> _Records to process_:
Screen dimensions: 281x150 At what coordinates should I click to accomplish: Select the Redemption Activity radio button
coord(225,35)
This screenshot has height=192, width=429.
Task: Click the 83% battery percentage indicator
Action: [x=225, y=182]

> _Exercise aim_: Please copy the entire listing, leaving each line exactly as written.

> _Written response_:
Screen dimensions: 281x150 At what coordinates should I click to accomplish: Select the Redemption Activity radio button
coord(225,35)
This screenshot has height=192, width=429.
Task: Click the 83% battery percentage indicator
Action: [x=225, y=182]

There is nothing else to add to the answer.